The world and the people in it should allow introverts to let them be their self, the same way an introvert should allow other extroverts to let them be. It is mutual and this respect will allow both to thrive. Parents should accept and encourage their introvert children to have more opportunities to be themselves. It will wreak havoc on those young, vulnerable souls, if otherwise. Companies should recognize, enable and support the introverts.
So starting today, it will be a good beginning, if we accept and start making conscious effort not to question the introversion.

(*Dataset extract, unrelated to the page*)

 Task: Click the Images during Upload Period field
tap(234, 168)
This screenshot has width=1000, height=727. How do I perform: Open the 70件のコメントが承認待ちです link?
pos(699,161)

Originally posted here: https://medium.com/@vijayragavanv/the-curse-of-being-an-introvert-4e70d9d7946d
PS: I am Vijayaragavan, a Superhero nerd.INFJ.Entrepreneur. Ex Founder and CEO of @thecrawlfish. Ex@Infosys. Ex @TSC. You can reach me at @vijayragavanv
asha chaudhry
vijay – whenever you write, you force people to introspect.
🙂
Sachin Chavan
Honest and reflective. I’d add that introversion isn’t as uncommon as “You are not like everyone else. You are different” implies. In fact MBTI stats would tell you that 50% of the population has introversion as their preferred attitude. The problem really stems due to the social inability that crops up as an introverted person starts getting more conscious and starts evaluating himself as ‘challenged’. The moment an introvert ‘accepts’ his preference, he starts getting over the anxieties social events triggered in him. Well, he doesn’t become an extroverted socialiser, but is perfectly alright to stick to deeper conversations with one of few individuals in areas of common interest. Frankly, that is enough to develop a healthy network. And when he is really passionate about the topic, he can even address a public rally on it. Because, ability is not the same as preference. While the former can be developed, the latter needs to be accepted.